This should be fertile territory. Of the millions of children who are drawn to careers in the arts, only a minuscule percentage succeed, yet the search entirely shapes these young minds and lives. Many years ago, a friend told me about her violinist daughter's odyssey. The girl was the uncontested star of her small town; she flew through tests and auditions and won competitions. Throughout her teens, she participated in a highly prestigious summer festival, making her way up, year by year, through the ranks of the festival's orchestra -- until the year when she should have been named first violin but, inexplicably, wasn't. That's when she knew that, talented as she was, she wasn't talented enough.
My friend took her daughter on a consolatory shopping expedition. "I remember her standing in the dressing room half-naked and crying," she told me. "All she kept saying was, 'If I'm not a musician, what am I?'"
(A doctor, as it turned out. And no doubt the young woman's musicality and years of discipline and practice helped her get through medical school and enhanced her healing ability.)
Then there's the impossible but utterly absorbing search for artistic perfection, the joy of being lost in the creative process and the bitterness of knowing how little most of the world values the fruits of that process.

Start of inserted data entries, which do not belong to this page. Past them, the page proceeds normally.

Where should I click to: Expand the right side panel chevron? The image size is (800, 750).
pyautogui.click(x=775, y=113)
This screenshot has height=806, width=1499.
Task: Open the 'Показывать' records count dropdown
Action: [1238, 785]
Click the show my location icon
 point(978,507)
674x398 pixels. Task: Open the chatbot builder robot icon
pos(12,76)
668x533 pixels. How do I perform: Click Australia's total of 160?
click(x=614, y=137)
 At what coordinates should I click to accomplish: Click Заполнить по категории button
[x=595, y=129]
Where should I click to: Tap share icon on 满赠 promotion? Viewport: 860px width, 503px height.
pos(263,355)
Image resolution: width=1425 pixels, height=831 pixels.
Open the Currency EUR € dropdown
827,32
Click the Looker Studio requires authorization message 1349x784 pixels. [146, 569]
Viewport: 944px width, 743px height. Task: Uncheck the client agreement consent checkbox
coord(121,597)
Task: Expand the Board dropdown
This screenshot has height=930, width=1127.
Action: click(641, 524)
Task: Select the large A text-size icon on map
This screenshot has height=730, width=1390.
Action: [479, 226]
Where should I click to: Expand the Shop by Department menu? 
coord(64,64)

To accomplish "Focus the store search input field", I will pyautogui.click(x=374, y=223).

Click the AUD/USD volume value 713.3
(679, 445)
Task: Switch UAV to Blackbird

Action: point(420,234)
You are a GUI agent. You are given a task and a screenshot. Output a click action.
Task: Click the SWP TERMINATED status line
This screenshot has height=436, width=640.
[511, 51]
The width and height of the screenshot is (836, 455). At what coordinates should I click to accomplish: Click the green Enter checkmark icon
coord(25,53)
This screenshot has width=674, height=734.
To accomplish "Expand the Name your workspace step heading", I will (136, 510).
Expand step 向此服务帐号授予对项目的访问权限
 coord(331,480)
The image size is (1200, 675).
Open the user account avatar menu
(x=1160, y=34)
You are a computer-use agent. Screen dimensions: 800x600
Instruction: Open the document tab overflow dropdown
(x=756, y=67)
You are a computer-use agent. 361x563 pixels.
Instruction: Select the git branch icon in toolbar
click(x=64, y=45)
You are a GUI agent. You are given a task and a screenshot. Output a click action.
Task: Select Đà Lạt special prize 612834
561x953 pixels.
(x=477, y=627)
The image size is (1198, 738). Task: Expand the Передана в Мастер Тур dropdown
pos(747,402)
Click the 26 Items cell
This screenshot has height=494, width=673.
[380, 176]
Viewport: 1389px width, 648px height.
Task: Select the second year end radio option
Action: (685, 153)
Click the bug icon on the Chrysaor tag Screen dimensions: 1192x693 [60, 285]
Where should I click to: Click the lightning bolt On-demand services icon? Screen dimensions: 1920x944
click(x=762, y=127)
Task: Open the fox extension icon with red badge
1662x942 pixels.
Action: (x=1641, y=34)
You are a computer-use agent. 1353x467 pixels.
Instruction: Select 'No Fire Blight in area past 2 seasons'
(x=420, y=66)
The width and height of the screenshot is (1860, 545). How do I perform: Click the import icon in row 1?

But with the exception of a few genuinely funny or touching moments, 2 Pianos doesn't provide insight into any of this. The beginning scenes, in which the boys start to fathom the complexities of making music, are by far the most appealing, but the scenes that follow aren't much deeper than the average Saturday Night Live skit. Mark Anders and Carl J. Danielsen, though skilled performers, don't rise much above this level, either, sketching out the multiple roles they play rather than inhabiting them, so that the accents of French and German music teachers, for example, remain pretty generic, and the other characters seem more caricature than portrait.